## Dataset entries
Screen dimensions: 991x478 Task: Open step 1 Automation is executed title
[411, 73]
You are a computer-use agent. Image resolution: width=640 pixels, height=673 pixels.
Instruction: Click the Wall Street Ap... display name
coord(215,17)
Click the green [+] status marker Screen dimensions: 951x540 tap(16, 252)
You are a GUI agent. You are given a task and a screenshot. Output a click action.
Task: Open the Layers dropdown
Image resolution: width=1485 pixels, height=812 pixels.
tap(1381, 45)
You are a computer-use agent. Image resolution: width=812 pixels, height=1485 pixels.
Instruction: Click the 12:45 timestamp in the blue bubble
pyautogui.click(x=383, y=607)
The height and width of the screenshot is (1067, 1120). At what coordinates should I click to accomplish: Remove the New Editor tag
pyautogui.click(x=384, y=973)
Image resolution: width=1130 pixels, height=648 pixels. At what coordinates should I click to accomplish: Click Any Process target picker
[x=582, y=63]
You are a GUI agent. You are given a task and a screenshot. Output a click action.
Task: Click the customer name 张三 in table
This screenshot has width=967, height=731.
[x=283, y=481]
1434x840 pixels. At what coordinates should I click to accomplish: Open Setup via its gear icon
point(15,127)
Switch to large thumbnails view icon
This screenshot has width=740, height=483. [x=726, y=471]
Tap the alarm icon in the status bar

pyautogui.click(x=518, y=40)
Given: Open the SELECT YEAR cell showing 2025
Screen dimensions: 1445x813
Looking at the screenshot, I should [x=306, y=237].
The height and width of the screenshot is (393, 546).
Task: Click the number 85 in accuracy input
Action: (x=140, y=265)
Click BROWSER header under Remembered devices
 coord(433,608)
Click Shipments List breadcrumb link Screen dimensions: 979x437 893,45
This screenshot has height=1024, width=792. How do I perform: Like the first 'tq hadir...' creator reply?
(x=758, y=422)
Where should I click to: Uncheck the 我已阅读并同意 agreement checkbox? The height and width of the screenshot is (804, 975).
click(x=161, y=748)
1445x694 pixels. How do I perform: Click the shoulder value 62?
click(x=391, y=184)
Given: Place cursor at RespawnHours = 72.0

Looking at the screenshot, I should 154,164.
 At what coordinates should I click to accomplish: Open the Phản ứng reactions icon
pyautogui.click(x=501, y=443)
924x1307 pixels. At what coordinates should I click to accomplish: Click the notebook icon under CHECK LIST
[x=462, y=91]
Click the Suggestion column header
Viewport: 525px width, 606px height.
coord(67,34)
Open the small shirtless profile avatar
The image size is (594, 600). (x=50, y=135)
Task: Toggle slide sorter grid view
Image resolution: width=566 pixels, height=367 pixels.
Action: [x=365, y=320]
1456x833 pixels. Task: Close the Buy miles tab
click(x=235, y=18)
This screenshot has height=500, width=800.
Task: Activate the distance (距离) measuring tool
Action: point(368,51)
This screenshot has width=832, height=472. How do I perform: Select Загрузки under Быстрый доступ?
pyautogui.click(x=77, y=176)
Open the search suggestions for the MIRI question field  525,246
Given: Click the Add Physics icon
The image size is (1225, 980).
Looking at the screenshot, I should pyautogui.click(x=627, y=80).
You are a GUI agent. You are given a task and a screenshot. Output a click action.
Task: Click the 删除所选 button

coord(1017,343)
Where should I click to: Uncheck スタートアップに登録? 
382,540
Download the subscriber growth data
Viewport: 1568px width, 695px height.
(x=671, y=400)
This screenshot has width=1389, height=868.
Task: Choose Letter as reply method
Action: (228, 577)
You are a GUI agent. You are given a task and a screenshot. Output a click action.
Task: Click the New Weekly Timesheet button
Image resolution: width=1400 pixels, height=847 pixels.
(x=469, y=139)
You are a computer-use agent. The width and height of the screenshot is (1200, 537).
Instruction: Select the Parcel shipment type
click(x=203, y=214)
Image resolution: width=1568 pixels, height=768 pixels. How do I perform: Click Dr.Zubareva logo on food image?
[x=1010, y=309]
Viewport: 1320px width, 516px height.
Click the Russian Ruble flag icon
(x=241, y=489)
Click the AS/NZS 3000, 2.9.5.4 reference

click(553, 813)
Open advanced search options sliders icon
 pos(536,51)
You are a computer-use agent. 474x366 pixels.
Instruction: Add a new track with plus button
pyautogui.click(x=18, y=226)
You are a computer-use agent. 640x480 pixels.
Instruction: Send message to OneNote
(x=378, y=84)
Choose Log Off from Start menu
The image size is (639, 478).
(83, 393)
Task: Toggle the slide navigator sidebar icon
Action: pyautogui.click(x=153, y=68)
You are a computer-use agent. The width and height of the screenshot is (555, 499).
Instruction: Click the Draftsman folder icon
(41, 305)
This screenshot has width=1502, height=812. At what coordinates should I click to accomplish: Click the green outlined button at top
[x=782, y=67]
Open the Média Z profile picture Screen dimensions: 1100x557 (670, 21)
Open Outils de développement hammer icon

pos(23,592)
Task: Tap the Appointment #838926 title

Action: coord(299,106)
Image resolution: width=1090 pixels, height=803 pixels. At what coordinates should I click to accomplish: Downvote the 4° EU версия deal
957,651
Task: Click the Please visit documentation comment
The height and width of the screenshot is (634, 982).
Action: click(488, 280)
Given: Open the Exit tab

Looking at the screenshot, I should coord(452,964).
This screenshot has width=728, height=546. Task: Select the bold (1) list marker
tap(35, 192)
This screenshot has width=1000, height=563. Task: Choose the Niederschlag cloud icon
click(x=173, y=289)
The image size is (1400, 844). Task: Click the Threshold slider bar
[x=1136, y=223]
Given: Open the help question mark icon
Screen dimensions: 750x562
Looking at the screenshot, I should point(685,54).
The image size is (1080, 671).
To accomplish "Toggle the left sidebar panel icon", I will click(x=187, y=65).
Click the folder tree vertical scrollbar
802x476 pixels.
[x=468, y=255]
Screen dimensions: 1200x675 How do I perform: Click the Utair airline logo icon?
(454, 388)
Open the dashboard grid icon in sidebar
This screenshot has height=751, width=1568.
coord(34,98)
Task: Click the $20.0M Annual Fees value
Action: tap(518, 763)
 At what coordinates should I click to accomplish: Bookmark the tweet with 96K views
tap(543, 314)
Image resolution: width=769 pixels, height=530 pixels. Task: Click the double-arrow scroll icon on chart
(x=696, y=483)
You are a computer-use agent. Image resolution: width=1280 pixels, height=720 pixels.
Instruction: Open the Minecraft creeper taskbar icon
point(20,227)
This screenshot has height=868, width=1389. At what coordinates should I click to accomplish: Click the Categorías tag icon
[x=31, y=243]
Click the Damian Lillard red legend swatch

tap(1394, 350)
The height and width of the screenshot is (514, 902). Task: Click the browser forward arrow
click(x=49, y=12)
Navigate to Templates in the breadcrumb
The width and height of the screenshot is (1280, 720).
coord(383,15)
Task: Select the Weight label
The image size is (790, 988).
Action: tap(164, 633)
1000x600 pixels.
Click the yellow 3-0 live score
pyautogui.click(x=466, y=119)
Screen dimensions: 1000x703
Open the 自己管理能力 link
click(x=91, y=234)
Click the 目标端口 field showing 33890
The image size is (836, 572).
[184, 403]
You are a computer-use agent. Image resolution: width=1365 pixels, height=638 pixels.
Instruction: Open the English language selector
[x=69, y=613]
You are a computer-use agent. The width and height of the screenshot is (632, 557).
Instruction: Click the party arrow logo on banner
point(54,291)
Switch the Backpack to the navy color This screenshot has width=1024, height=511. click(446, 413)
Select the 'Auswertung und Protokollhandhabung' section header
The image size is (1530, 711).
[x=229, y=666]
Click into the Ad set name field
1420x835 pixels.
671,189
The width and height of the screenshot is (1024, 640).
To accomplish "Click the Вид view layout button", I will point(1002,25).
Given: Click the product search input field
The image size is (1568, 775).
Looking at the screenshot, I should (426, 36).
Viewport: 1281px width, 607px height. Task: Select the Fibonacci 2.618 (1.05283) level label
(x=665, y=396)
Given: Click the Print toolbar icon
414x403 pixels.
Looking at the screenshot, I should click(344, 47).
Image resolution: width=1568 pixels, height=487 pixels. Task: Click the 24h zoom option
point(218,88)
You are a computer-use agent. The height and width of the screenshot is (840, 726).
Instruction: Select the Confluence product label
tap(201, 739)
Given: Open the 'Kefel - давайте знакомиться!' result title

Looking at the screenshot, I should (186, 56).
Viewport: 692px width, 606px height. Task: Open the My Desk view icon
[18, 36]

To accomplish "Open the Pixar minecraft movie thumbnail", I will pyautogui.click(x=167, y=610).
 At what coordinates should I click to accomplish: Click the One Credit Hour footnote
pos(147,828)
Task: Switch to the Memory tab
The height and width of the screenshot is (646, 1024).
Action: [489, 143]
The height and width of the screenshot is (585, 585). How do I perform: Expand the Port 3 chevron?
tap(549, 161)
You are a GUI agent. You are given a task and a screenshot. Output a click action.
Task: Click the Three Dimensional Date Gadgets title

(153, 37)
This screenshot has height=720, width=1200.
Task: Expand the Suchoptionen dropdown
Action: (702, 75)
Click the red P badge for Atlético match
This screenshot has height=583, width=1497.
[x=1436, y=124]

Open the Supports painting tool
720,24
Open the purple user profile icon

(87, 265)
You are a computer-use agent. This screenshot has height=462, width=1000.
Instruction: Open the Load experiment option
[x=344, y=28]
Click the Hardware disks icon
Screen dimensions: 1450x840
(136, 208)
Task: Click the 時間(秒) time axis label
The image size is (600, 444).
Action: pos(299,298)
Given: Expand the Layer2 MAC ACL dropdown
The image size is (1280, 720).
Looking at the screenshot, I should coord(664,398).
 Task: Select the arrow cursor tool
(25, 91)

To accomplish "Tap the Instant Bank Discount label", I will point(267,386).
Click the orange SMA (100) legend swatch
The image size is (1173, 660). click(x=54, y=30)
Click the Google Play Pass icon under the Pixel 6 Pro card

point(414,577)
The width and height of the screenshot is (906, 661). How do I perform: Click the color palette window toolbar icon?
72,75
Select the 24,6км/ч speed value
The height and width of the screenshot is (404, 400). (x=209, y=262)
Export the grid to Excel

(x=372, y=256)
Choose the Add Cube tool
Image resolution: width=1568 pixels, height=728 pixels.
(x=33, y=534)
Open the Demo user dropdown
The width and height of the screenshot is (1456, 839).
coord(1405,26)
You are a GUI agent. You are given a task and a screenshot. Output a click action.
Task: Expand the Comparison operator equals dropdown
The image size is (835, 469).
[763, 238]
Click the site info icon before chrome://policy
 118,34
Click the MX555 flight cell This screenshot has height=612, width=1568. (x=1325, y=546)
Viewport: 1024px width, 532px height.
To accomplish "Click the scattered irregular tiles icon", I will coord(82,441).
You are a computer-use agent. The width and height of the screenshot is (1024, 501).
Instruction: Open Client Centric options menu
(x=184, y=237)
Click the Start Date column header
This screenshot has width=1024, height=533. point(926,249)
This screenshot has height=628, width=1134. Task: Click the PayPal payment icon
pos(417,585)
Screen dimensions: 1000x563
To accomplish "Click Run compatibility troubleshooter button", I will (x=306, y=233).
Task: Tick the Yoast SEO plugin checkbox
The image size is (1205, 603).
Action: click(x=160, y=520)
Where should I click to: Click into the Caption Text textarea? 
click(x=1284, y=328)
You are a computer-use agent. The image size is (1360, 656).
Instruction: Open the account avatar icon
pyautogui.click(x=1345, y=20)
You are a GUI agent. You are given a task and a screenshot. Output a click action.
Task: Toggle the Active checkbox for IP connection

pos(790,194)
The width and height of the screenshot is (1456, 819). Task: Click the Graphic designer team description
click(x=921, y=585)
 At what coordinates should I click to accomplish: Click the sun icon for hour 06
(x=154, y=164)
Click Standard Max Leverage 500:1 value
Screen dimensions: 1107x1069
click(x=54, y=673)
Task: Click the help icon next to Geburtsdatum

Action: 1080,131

## AIM OF THE TASK
Lines, not occurrences, are what count: report how many lines of the records above include the word "question", and nothing else.

## YOUR SOLUTION
2